One skeptical reviewer picked the most outrageous sounding example in the book to point out how ridiculous it is. Apparently the book claims, without science to support it, that if you want to be thin, you should avoid overweight people, even to the extent of avoiding looking at them.
Clearly, that’s mumbo jumbo.
Today I read in the news that researchers have discovered weight to be “socially contagious.” Your chances of becoming obese are 57% higher if you have ONE friend who is obese.
http://www.cbsnews.com/stories/2007/07/25/health/webmd/main3097001.shtml?source=RSSattr=HOME_3097001 [no longer available]
It’s probably premature to declare this a fact. The media isn’t good at getting this sort of thing right. But I’d be surprised if it’s wrong. After all, humans conform to their friends’ habits in every other realm, from clothing, to music, to choice of words. It can’t be too surprising to learn that they start eating the same.
Friends influence friends. That’s obvious. But can you also become overweight just by looking at overweight people? My guess is that you can. Humans are natural copiers. Your choice of clothing, for example, is influenced just as much by what you see on strangers as on friends. And your notion of what is acceptable and normal is probably more determined by strangers than by your one or two close friends.
How about success? Can the universe provide success just by focusing on it and avoiding thinking about failure? I’ve seen no research on that topic, but wouldn’t you be surprised if success isn’t socially contagious too?

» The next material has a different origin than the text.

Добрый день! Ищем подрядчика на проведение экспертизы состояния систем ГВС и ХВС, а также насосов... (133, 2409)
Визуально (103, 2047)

Stanford University creates an enormous number of entrepreneurs and other successful people. I’ve often hypothesized that half of Stanford’s success is because the students are brilliant, well taught, and screened for high potential, and half is because the environment breeds success contagion. I imagine it would be difficult to graduate from Stanford and settle for an ordinary life. The impulse to copy the other go-getters would be mighty strong.
I’ve often written about my own experiences with affirmations, the practice of writing your goals 15 times a day. It seems to work much of the time, at least in my experience, but presumably not because of any magic. At least one probable explanation for its perceived effectiveness is that focusing on goals changes the person who is doing the focusing.
In a book called The Luck Factor, the author and researcher, Richard Wiseman (Google it), discovered that people who expect luck will notice opportunities in their environment more readily than those who don’t. And he learned that you can train people to expect luck, and cause an improvement in their ability to spot opportunities, that look like luck, when they pop up. I can imagine affirmations tuning a person in the same way, until it seems that extra luck is being provided by the universe, but all that’s happening is that it’s more easily recognized.
Affirmations probably also increases a person’s natural level of optimism, especially if you believe it works. I can imagine optimism working to harden people against the inevitable setbacks and obstacles along the way to success. To the extent that affirmations might increase a person’s stick-to-itiveness, his perception might be that the universe is removing barriers.
To be fair, there’s also some selective memory at play. I’m sure people who use affirmations, or The Secret, tend to remember the successes and forget the failures. I recall about six ridiculously unlikely successes of my own with affirmations, and one quasi-failure that I still think will pan out. (There’s the optimism thing.) Realistically, I might be forgetting some failures. And I have no way of knowing whether I would have had the successes without affirmation.
As I said, I haven’t read The Secret. I don’t endorse it. But if you think the concept has no value because it’s not backed by science, don’t be surprised if that changes.